LitStack Review: Six Wakes by Mur Lafferty

by Sharon Browning

Six Wakes
Mur Lafferty
Orbit Books
Release Date:  January 31, 2017
ISBN 978-0-316-38968-6

Mur Lafferty’s Six Wakes is a science fiction novel about clones and a space mission gone awry.  But it’s also a murder mystery, with many moving parts. Both aspects of the book feed off the other, and both are equally riveting.

Crewman Maria Arena knows the moment she wakes up in a vat of synth-amneo fluid that her previous incarnation is dead – the Clone Codicils of 2282 dictate that only one clone can be viable at any given time; cloning is for longevity of life, not multiplication. What she isn’t ready for is discovering the violence of her previous clone’s death, or that the entire crew of the generational ship Dormire has also come to similarly brutal ends.

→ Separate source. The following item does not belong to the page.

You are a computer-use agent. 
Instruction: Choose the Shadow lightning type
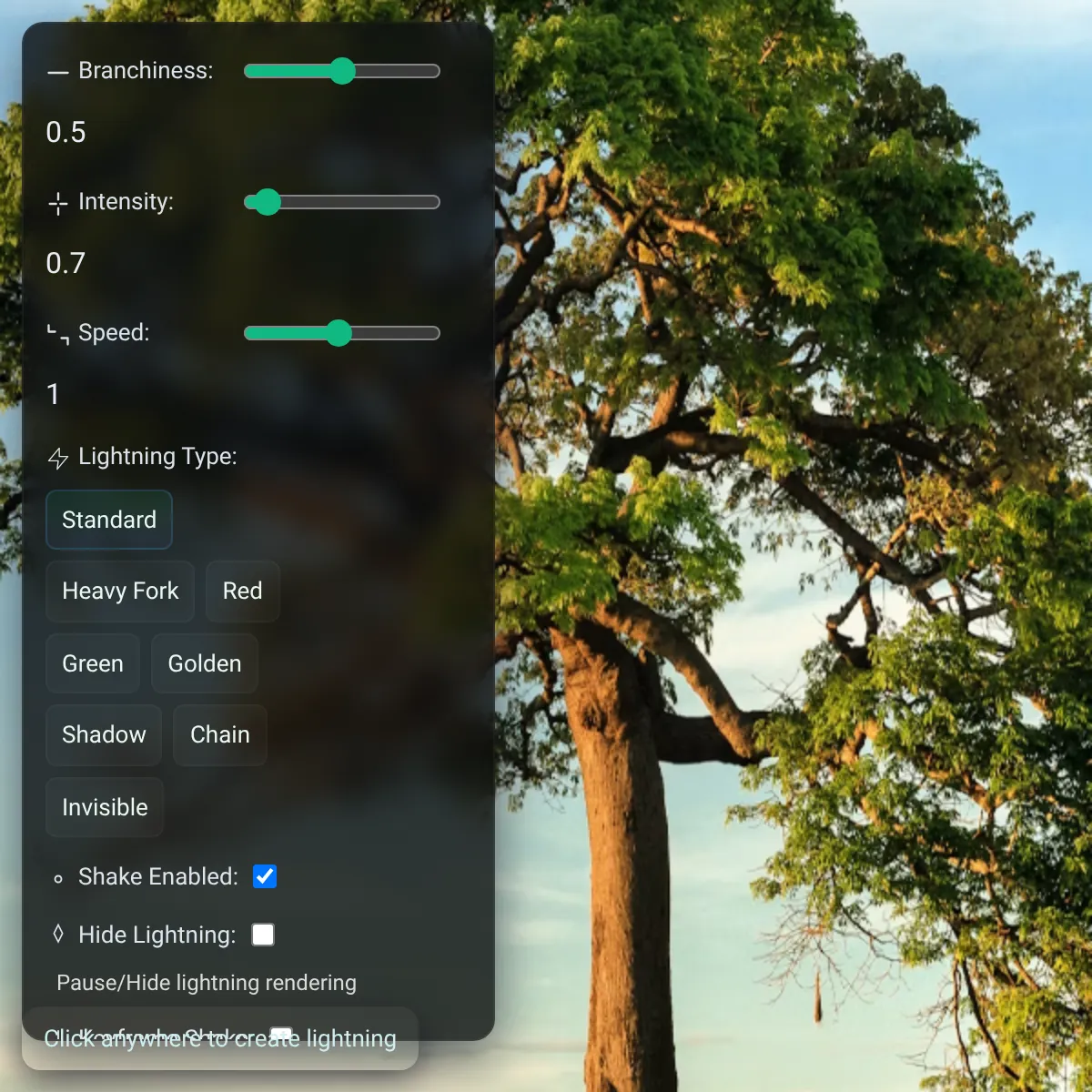[x=104, y=735]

Maria is one of six crew members (not counting IAN, the ship’s artificial intelligence) who have been hired to shepherd the Dormire and its cargo of 2,500 sleeper pods, which contain both human and clone colonists bound for the planet Artemis. This skeleton crew is all clones, with the understanding that they would be able to continuously rebirth themselves throughout the 400 year journey to their new home. But 25 years into the expedition Maria finds herself in a new body, facing a grisly crime scene, with the ship’s AI offline, the ship off course, and no memory of anything that happened since her last backup, which was performed just prior to launch. The same is true of the other five crew members except that they find the captain’s previous clone body comatose, on full life support, in the ship’s med bay.

Who committed the murders, since everyone was at least as good as dead? Was it a conspiracy? Sabotage, psychotic, biochemical, of passion? Why were their memories erased? What happened to IAN? Why is the ship off course? And a growing paranoia: what is in each crew member’s secret past that might, if exposed, shed light not only on the murders, but the reason each one of them was so desperate to leave Earth behind?

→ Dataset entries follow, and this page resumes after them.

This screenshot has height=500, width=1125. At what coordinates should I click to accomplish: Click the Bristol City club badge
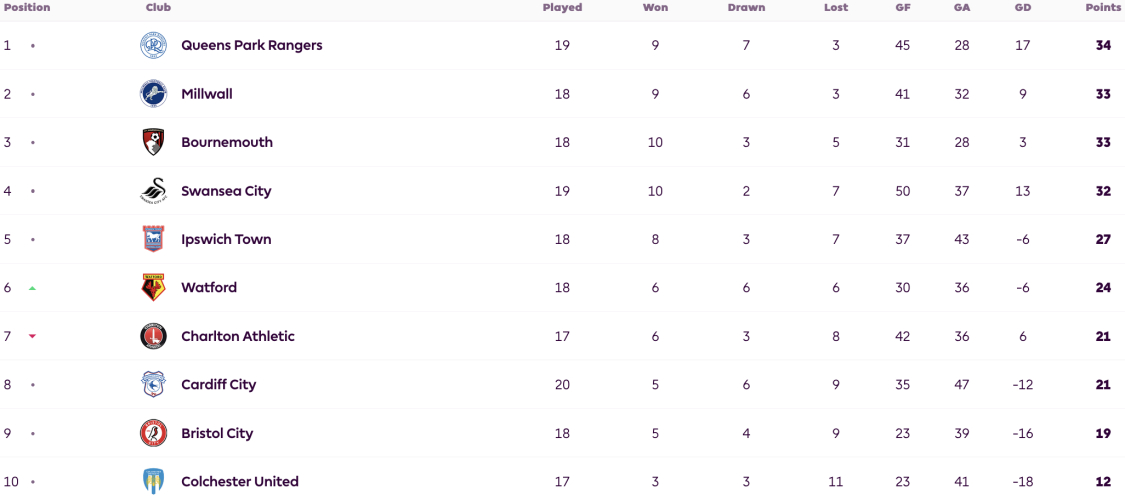point(153,433)
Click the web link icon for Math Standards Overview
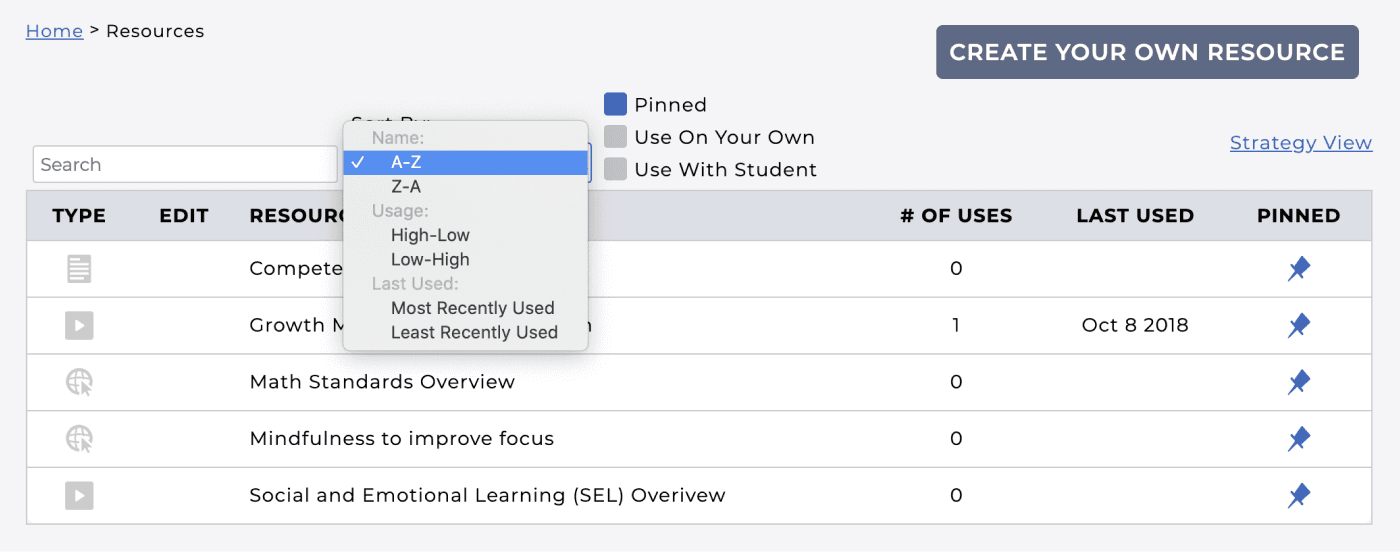The height and width of the screenshot is (552, 1400). [x=79, y=382]
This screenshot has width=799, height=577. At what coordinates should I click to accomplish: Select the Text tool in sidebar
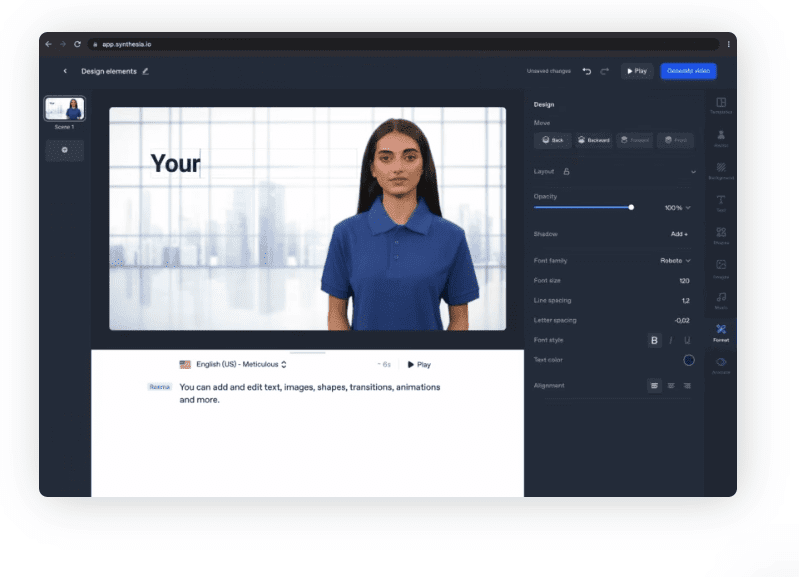[x=720, y=202]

Oh, boy. Talk about plenty to explore!

I will admit, I tend to steer clear of science fiction books that center on clones and cloning – the relationships and political ramifications tend to confuse me and make the reading more an endurance test than a pleasurable pastime. But I was delighted to find this was not the case with Six Wakes. Although the effects and consequences of cloning, both as it applies in “the present” to those on the ship, and in their pasts, were so skillfully laid out that not only was I able to follow along, I did not have to remove myself from the story in order to do so. Oh, there was a little confusion at the very beginning, but that’s true of very many books when it comes to establishing the story, science fiction or not.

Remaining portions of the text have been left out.